Other things that would be nice is owning my own tiny boat so I can go out exploring small islands, swim etc (if even possible).

So far with the little I know pattaya should be good since it is close to the capital and still has some beaches and also an expat community but as I am just starting my research I know far to little to make any sort of opinion and thus have decided to ask you pros for some advice.


----------



## torque

Tom688 said:


> Hi.
> I´m seriously considering a permanent move to Thailand (one of the possible two countries of my choice, the other one is the Phils).
> 
> Now I have some questions as to where in said country would be better to move to.
> 
> Economy wise I´m talking about a monthly income of roughly 80k bath from outside the country.
> I would like to rent my own 4br house with scooter range to a beach.
> I love swimming so a nice beach nearby for swimming and free diving is a must.
> I also need a good gym nearby.
> These are the top priorities.
> 
> Second priorities are good broadband internet and being near or in a bigger city so that I have close to friends and a social life.
> 
> Other things that would be nice is owning my own tiny boat so I can go out exploring small islands, swim etc (if even possible).
> 
> So far with the little I know pattaya should be good since it is close to the capital and still has some beaches and also an expat community but as I am just starting my research I know far to little to make any sort of opinion and thus have decided to ask you pros for some advice.

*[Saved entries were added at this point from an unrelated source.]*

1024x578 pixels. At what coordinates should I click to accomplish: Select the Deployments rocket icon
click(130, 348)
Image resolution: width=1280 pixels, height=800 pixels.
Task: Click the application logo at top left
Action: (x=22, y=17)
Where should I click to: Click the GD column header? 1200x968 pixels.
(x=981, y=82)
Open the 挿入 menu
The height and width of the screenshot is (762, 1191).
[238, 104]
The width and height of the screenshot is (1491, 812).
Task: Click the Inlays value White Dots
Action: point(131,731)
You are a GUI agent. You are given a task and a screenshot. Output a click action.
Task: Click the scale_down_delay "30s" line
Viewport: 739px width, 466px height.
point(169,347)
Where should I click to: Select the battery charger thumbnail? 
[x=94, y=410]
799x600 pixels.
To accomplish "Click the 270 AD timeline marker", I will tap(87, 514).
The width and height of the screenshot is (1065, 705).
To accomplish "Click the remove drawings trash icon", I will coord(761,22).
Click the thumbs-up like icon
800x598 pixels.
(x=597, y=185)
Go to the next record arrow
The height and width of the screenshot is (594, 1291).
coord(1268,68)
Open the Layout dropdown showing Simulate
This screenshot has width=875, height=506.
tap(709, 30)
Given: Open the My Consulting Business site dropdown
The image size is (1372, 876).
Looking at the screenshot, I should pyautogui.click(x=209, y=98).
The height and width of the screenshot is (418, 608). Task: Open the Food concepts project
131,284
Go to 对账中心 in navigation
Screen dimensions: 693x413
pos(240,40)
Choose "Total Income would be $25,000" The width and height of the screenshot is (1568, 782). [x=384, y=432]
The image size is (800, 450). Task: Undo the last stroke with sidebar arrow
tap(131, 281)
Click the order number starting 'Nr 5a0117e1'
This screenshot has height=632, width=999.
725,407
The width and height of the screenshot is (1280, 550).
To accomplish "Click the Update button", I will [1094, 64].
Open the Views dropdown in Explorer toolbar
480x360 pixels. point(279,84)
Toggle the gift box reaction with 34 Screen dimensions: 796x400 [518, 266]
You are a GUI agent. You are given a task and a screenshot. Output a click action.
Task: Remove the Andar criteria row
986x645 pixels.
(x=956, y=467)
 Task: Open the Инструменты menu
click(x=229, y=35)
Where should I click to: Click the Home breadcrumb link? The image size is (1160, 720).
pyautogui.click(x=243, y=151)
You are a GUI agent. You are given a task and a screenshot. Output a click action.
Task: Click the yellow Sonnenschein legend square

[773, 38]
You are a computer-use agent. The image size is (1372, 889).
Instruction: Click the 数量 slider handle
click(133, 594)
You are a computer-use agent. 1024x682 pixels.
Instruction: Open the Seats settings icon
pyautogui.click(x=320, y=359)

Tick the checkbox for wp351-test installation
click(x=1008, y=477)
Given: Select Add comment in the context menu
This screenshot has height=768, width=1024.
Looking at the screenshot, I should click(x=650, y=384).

Never ask a Thai to compare Flips to Thai..4Br ? Kids. you want farlang School. And how about food.. you want a shopping mall or a market..


----------



## cnx_bruce

It's extremely difficult to provide this sort of advice as in practice there are just so many personal variables to contend with ... but I would consider Hua Hin, folks from your part of Europe seem to love it there


----------



## Fish Sauce

cnx_bruce said:


> It's extremely difficult to provide this sort of advice as in practice there are just so many personal variables to contend with ... but I would consider Hua Hin, folks from your part of Europe seem to love it there


I thought the beach in Hua Hin was kind of muddy. Granted, I was there during rainy season and a lot of sediment and muck was getting washed into it every day. Does the ocean stay brown there the whole year?

Otherwise, I liked the sleepy laid back feel of the town. 

The farang contingent in the town was a mixed bag and the only thing that I saw that raised an eyebrow was a farang biker club.

I don't know if these guys were a criminal biker gang or just a riding club but they were certainly playing the tough guy act when I took a tour of the bar district one night.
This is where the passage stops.